C’est un round conventionnel d’un nouveau genre qui commencera le 10 avril. Avec plus d’un an de retard, l’assurance-maladie va lancer les négociations sur la rémunération des équipes pluriprofessionnelles, pierre angulaire des nouveaux parcours de soins et de la stratégie nationale de santé. Médecins, infirmières, kinés, pharmaciens et autres professions avancent leur doléances. Le manque de moyens financiers, la diversité des acteurs et la complexité du dossier rendent l’équation difficile pour la CNAM. Marisol Touraine réclame un accord fin juillet.
Un accord devra être trouvé « avant la fin du mois de juillet » : Marisol Touraine a déjà fixé la date butoir des négociations sur les nouvelles rémunérations des équipes de soins, dans une lettre de cadrage à l’Union nationale des caisses d’assurance-maladie (UNCAM). Une première réunion a enfin été programmée le 10 avril avec les syndicats.
Moins d’hôpital...
Les objectifs de ce round conventionnel sont connus. La stratégie nationale de santé (SNS) promise par Marisol Touraine mise beaucoup sur la construction de nouveaux parcours de soins, plus lisibles, protocolisés, permettant de s’attaquer au double défi des patients chroniques et du retard français en matière de prévention.
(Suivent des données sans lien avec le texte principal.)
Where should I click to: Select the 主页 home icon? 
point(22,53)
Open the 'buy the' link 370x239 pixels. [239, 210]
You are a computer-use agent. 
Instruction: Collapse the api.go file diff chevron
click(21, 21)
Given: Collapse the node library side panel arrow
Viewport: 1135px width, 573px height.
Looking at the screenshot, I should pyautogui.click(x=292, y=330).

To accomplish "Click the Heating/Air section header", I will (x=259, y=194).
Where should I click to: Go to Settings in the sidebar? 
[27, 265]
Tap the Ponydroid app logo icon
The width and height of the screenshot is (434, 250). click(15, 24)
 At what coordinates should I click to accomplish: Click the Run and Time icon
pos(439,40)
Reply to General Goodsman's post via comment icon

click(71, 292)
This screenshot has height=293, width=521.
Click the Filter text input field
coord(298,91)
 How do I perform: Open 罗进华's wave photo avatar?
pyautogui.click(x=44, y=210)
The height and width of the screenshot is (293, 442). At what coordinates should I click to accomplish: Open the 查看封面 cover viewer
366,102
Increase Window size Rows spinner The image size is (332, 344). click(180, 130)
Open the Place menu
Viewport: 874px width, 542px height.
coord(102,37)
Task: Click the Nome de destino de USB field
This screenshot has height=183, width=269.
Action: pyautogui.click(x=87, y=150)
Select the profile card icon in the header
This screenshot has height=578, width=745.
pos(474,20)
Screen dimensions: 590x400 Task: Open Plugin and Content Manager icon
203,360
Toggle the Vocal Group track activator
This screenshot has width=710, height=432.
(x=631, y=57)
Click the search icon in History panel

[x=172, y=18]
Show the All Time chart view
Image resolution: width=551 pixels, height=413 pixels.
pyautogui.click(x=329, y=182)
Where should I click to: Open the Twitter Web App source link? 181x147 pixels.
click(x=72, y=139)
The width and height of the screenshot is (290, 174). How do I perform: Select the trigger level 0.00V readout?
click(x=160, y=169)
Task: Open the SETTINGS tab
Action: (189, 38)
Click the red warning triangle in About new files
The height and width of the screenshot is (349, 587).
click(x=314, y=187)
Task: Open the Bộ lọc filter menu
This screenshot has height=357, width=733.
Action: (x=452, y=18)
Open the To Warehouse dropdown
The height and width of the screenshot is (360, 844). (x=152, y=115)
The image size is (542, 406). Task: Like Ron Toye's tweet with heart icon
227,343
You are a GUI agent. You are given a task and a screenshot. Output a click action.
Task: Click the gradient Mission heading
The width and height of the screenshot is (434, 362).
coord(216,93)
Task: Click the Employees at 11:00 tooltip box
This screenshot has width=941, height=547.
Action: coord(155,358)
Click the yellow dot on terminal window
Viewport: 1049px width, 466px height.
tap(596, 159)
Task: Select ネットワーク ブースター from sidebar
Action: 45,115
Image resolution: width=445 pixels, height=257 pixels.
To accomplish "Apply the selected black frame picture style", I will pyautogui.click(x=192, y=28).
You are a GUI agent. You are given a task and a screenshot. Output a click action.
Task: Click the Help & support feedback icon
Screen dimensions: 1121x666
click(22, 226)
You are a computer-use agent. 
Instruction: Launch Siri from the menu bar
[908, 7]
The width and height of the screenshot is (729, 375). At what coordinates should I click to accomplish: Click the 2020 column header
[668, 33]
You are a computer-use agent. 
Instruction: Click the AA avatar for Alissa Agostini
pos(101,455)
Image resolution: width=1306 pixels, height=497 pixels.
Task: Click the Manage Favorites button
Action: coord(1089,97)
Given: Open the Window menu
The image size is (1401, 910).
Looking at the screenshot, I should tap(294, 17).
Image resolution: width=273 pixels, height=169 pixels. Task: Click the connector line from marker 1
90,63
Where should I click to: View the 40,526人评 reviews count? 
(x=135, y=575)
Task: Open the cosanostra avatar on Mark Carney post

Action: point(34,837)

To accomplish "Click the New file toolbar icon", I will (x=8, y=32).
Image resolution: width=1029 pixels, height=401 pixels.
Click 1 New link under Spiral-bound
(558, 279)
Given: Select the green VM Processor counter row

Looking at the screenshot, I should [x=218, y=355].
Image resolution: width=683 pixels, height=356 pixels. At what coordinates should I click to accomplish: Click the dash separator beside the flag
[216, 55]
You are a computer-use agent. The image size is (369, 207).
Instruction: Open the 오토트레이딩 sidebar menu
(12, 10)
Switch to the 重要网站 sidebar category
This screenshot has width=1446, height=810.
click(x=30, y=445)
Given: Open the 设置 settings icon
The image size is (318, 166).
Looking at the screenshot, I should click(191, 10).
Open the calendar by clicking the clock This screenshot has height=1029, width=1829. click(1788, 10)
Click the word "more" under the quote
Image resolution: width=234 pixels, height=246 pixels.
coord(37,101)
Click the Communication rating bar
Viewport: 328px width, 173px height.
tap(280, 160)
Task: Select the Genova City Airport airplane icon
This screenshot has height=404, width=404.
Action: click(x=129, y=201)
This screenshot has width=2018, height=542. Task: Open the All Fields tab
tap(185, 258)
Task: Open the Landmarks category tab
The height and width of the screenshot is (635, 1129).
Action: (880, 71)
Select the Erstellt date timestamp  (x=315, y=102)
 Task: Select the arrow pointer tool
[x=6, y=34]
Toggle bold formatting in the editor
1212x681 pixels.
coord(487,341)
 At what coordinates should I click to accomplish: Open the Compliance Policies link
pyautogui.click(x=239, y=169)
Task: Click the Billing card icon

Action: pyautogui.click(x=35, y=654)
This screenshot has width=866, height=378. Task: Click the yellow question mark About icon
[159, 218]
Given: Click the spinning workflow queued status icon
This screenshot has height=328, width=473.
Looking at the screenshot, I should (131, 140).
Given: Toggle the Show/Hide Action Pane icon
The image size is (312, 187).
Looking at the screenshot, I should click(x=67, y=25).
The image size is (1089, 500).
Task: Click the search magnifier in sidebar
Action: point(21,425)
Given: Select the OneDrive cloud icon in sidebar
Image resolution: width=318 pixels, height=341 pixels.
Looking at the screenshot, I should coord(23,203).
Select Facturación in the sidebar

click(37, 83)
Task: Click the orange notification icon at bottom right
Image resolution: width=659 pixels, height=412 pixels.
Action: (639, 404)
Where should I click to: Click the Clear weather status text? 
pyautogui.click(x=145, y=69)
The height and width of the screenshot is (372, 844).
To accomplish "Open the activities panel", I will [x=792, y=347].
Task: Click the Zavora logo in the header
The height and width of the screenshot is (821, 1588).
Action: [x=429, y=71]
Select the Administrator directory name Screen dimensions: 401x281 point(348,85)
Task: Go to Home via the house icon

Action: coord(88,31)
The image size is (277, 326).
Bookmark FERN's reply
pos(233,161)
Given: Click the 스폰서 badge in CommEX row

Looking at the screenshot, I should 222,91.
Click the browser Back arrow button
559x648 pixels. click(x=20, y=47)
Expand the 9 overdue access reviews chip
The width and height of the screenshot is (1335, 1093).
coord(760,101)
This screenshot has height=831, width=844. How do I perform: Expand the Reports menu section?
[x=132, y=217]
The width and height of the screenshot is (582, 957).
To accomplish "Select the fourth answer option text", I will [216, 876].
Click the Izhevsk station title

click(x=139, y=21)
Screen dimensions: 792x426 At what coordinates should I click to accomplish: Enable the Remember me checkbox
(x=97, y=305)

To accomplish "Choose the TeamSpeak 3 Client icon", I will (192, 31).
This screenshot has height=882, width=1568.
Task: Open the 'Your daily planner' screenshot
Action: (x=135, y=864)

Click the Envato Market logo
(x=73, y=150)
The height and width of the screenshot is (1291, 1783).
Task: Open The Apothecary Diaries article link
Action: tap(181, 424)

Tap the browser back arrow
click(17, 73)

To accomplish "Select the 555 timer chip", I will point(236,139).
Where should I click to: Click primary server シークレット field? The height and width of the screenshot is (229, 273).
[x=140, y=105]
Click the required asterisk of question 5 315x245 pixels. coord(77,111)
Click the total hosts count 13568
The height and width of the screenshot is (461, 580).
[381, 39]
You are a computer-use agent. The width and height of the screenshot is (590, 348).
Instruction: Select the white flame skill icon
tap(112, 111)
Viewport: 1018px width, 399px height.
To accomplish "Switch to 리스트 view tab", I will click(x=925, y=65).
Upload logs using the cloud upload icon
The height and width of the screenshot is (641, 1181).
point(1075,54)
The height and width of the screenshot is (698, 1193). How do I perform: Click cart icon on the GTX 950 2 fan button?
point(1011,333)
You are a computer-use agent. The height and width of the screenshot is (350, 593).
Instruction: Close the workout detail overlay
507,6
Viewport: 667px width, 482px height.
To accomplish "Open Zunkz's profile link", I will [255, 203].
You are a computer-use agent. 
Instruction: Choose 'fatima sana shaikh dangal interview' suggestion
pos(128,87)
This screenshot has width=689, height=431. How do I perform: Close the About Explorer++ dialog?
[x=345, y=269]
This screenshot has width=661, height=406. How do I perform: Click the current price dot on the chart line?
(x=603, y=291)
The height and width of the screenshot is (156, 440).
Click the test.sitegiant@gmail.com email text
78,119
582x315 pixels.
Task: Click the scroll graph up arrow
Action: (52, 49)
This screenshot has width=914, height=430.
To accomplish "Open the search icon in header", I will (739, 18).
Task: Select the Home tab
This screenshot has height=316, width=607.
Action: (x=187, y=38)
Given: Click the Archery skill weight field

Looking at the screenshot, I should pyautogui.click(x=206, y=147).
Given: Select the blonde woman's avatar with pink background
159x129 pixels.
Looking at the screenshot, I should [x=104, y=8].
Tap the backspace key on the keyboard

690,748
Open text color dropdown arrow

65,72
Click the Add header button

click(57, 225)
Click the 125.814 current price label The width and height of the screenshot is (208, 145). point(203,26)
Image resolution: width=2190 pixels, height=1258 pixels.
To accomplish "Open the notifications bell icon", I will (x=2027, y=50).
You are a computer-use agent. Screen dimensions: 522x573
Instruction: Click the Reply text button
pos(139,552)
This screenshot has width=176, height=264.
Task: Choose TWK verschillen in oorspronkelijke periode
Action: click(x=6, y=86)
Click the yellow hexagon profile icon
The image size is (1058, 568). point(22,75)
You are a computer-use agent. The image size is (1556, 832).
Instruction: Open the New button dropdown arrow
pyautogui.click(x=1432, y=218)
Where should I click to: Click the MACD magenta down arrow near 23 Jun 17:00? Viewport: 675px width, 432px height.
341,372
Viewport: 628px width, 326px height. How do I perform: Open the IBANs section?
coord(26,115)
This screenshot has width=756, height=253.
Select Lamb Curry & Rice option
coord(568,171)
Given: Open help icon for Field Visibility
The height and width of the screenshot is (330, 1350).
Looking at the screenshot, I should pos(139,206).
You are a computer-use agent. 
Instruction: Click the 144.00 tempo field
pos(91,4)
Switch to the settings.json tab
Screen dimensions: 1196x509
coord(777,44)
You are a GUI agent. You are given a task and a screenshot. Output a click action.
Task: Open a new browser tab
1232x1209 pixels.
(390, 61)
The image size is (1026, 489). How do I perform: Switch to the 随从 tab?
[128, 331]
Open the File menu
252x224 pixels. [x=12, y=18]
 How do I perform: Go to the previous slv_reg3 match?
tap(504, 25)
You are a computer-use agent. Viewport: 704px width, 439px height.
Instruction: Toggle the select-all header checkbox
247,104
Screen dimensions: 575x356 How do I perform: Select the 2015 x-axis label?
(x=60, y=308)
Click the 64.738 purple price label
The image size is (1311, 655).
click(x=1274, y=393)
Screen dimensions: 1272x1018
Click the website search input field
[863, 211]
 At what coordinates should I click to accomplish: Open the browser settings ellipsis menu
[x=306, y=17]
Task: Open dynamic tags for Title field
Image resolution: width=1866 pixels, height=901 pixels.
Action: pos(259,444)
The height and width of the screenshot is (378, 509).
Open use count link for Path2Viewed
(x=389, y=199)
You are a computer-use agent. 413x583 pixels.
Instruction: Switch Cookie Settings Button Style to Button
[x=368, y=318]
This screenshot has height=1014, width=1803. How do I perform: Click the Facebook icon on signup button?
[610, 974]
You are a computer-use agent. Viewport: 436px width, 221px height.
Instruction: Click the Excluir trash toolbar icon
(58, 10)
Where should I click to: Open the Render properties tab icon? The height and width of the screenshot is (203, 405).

Cette « médecine de parcours » suppose la structuration partout d’équipes libérales pluriprofessionnelles (généralistes et spécialistes, auxiliaires médicaux, pharmaciens), capables de gérer cette chaîne des soins, de prévenir les épisodes de décompensation ou les situations de rupture, en particulier à la sortie d’hôpital, mais aussi d’éviter des hospitalisations inutiles et des complications. Un autre objectif sera de développer de nouveaux services tangibles pour les patients (dépistage, vaccination, éducation thérapeutique, plages horaires élargies, accueil continu, tarifs opposables, dossiers partagés). Enfin, ces équipes sont censées conforter l’offre de soins de proximité dans les territoires fragiles. Voilà pour la théorie !
Une négo qui parlera « forfaits »
En pratique, le défi est colossal. Sur la forme, une « négo » impliquant autant d’acteurs n’a jamais eu lieu. Or, non seulement les différents professionnels concernés ne sont pas sur la même longueur d’ondes mais l’Union nationale des professionnels de santé (UNPS) ne fait pas l’unanimité pour conduire seule cette bataille délicate. Le syndicat de généralistes MG France aurait préféré avancer « en direct » avec les infirmiers et pharmaciens. Quelle que soit la forme, les attentes catégorielles des uns et des autres (lire ci-dessous) risquent de compliquer la tâche de la CNAM. « Chaque profession pourra faire jouer son droit d’opposition », analyse le Dr Jean-Paul Ortiz, président de la CSMF.
Sur le fond, la difficulté sera, là encore, de n’oublier personne. Ces nouvelles rémunérations devront à la fois valoriser le travail en équipe dans les structures juridiques qui fonctionnent déjà (maisons pluridisciplinaires, centres de santé), tenir compte de l’existant (pôles de santé, coopérations Asalée, expérimentations Paerpa, programme PRADO), mais aussi reconnaître l’engagement de milliers de professionnels isolés, qui forment l’essentiel du maillage médical français. Objectif : lancer partout une dynamique de coopération libérale.
Un virage ambulatoire à bas coût ?
La généralisation de ces financements d’équipe (relais des expérimentations des nouveaux modes de rémunération - ENMR) demeure le principal défi. Pour une fois, il ne s’agira pas d’augmenter le tarif d’actes ponctuels isolés mais d’inventer une rémunération pérenne (forfaitaire, sur objectifs de santé publique, contrat-type, prime de coordination) qui valorise le travail pluridisciplinaire (achat d’équipements informatiques, secrétariat, temps de coordination), facilite la délégation de tâches entre médecins et auxiliaires médicaux et finance les services innovants aux malades. Si le modèle sera national, les partenaires devront veiller à des possibilités d’adaptation locale sous la houlette des ARS.
La dernière inconnue est la plus sérieuse : quel sera le montant de l’enveloppe réservée à ces rémunérations new look ? Pour 2014, 10 à 15 millions d’euros pourraient être budgétés, une somme très faible pour réussir ce virage ambulatoire. À l’heure où le gouvernement prépare des mesures d’économies massives, les professionnels de santé libéraux redoutent d’avoir peu de grain à moudre.